What this task involves:
Compute how many lines in the entries below include the string "computer". Only the number is wanted.

________________________

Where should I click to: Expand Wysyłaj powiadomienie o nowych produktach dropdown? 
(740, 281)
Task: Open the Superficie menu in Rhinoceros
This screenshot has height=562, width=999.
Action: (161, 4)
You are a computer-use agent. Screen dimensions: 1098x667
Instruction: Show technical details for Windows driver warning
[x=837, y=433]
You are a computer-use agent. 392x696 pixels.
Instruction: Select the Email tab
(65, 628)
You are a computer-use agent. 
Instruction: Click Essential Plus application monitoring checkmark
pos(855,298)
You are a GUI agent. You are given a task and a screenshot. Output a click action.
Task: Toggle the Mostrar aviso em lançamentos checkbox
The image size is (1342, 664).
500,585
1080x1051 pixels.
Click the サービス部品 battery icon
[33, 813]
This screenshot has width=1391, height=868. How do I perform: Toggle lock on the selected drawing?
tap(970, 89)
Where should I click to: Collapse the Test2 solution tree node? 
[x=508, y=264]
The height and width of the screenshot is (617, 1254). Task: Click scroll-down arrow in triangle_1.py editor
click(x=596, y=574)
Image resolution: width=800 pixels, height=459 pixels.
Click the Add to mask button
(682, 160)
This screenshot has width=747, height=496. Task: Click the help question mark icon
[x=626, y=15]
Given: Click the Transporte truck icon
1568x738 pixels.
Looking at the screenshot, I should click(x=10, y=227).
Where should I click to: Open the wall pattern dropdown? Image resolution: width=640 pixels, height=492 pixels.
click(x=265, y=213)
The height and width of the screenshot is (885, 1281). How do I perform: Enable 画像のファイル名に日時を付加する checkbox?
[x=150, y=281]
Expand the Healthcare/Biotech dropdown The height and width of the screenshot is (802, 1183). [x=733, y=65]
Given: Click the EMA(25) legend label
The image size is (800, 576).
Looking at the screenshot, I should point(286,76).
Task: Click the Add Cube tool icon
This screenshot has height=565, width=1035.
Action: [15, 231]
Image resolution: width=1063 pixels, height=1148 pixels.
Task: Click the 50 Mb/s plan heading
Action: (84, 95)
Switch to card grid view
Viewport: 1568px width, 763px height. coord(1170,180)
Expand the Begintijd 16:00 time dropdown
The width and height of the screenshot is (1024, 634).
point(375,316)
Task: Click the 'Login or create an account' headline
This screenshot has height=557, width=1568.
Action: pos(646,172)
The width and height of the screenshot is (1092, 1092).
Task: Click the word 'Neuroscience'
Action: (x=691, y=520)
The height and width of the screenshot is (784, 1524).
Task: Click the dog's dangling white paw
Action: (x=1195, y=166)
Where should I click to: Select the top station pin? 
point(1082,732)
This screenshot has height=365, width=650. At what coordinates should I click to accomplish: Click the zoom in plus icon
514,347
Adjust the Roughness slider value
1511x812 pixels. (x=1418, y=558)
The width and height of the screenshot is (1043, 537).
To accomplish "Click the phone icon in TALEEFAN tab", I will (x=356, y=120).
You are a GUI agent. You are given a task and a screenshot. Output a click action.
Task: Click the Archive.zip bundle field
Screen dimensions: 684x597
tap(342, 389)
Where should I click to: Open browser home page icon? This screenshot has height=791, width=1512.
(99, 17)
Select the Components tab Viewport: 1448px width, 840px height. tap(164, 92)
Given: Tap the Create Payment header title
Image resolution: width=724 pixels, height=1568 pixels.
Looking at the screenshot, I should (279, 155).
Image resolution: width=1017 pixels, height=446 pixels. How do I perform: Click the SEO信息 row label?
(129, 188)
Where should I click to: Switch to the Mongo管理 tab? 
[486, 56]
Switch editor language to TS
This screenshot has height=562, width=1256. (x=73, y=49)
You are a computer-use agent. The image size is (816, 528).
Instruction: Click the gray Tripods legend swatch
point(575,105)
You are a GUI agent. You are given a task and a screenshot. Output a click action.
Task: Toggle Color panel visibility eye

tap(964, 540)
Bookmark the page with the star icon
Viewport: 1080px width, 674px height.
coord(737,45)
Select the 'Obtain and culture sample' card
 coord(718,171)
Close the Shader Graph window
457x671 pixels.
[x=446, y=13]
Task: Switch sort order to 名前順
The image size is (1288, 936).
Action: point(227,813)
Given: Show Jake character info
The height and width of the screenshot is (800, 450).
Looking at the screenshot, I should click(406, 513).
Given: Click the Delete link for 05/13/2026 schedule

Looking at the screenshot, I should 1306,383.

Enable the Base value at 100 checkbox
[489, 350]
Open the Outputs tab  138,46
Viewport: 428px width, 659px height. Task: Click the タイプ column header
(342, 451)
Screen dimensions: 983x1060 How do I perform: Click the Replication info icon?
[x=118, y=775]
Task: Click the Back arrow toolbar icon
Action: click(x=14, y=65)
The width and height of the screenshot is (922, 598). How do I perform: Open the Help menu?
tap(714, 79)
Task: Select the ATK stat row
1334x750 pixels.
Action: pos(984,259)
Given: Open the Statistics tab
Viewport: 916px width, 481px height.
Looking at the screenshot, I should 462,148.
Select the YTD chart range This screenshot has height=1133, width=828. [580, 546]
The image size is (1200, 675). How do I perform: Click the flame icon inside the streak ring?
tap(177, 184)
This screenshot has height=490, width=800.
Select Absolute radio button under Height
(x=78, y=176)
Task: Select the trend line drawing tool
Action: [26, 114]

________________________

Answer space:
4